Mixed flocks at these higher elevations contained many colorful birds such as Golden-collared Tanager and the favorite Grass-green Tanager, which we each saw just once. But the equally stunning Scarlet-bellied Mountain-Tanager was in nearly every flock, often posing for great views and photos.

At our mid-elevation stop, mentionable highlights were two Solitary Eagles – one flying by quickly over us and another soaring at length below – and the Buff-tailed Sicklebill that appeared at staked-out clump of pendant Heliconia flowers (something which you always try but rarely succeed at). A big surprise was a Rufous-breasted Antthrush that had been singing below the road behind a curtain of impenetrable foliage. But a lucky hole and a well-pitched whistle made it pop up where we could even put the spotting scope on it.

One of the main attractions at our mid-elevation lodge is the Andean Cock-of-the-rock lek, and we paid an early morning visit and experienced one of the world’s most amazing products of evolution.

Our stay at Villa Carmen was a treat with the very comfortable rooms and great food. Perhaps the most mind-blowing thing we witnessed there was the Pheasant Cuckoo that flew towards us over a hundred yards across the Piñi Piñi River at Los Amigos, landing in a bamboo thicket just a few yards away from our astonished faces. No one expected that to happen! We added a huge number of species from the garden, the main road, and the trails passing through bamboo and other types of forest. A quietly calling trogon with an odd voice teased us for several minutes before we discovered a motionless fledgling Blue-crowned Trogon just a few feet right over our heads.

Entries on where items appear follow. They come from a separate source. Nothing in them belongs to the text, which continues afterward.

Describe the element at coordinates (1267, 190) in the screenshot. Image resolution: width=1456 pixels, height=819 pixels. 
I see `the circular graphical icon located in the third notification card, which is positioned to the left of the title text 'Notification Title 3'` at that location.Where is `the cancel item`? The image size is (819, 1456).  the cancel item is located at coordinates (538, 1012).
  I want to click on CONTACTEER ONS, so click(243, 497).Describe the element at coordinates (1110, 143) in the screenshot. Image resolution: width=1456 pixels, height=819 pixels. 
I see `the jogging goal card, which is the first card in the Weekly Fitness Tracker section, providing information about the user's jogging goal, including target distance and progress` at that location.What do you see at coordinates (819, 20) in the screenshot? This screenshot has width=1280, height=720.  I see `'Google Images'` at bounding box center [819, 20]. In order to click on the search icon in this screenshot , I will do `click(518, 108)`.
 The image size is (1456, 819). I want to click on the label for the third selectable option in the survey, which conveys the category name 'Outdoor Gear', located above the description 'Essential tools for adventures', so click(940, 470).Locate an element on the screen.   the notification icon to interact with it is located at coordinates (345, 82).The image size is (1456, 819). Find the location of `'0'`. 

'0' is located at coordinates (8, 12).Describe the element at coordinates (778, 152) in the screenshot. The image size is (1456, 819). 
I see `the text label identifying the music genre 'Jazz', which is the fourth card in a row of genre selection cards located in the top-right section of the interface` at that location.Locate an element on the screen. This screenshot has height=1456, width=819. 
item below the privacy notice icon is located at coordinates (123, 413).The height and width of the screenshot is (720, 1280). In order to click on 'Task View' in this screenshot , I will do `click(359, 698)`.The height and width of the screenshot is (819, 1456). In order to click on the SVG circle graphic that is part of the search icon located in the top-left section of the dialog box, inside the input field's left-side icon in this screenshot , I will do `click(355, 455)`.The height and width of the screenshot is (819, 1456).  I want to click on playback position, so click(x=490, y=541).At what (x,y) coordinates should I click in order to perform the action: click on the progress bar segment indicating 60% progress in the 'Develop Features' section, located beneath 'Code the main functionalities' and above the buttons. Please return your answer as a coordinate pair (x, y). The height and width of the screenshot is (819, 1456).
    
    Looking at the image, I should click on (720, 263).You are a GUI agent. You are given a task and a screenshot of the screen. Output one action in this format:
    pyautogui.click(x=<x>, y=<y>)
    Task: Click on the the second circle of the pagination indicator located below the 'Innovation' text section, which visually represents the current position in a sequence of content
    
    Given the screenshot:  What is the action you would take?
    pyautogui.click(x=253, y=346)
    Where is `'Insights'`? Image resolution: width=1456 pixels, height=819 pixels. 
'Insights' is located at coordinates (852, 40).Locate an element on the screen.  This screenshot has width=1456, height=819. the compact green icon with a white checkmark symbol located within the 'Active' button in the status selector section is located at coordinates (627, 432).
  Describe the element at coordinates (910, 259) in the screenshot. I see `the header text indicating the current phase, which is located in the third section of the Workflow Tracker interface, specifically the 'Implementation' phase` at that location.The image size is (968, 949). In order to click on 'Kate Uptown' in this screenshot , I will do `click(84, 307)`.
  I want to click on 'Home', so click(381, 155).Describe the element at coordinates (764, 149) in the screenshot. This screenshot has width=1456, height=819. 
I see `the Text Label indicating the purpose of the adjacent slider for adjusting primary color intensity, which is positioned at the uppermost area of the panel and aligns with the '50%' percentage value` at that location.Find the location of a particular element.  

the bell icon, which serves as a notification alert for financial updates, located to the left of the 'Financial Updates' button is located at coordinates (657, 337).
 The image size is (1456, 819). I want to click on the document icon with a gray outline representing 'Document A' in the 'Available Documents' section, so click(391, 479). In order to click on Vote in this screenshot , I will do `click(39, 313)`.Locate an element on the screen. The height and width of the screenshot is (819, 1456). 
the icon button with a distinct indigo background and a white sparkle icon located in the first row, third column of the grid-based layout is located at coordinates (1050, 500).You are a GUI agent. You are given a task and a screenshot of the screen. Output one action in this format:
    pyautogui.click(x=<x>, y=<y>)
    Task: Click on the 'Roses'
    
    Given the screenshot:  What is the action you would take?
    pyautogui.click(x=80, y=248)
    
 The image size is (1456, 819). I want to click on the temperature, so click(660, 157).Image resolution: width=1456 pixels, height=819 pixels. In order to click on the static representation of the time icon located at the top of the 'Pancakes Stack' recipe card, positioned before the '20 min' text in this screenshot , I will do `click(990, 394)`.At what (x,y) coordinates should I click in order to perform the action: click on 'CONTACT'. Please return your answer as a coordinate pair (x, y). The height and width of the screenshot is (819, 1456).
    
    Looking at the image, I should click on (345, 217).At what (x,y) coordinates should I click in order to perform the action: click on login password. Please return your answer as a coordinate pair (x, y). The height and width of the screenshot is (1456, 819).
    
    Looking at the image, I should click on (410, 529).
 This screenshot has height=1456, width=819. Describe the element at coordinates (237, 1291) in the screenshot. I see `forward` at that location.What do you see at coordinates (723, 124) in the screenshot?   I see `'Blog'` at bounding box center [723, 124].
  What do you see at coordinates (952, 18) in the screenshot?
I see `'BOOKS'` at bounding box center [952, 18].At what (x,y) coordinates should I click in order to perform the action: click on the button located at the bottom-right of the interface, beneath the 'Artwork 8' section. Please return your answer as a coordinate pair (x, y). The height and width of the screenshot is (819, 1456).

The butterflies were out of this world, for example the Panacea prola (Red Flasher) that landed on most of the participants as we paused on one of the trails.

Another fun surprise find was a Black Hawk-Eagle on our last day as we began the drive back to Cusco. It was perched at eye-level just a few yards off the road, and it sat there rather indignantly as we tried to get perfect photos between the passings of noisy motorbikes and local taxis that drove between our parked bus and the bird.

It was a particularly fun group of participants, and our wonderful driver Eliazar did a great job of keeping the bus clean and working and us safe and on time.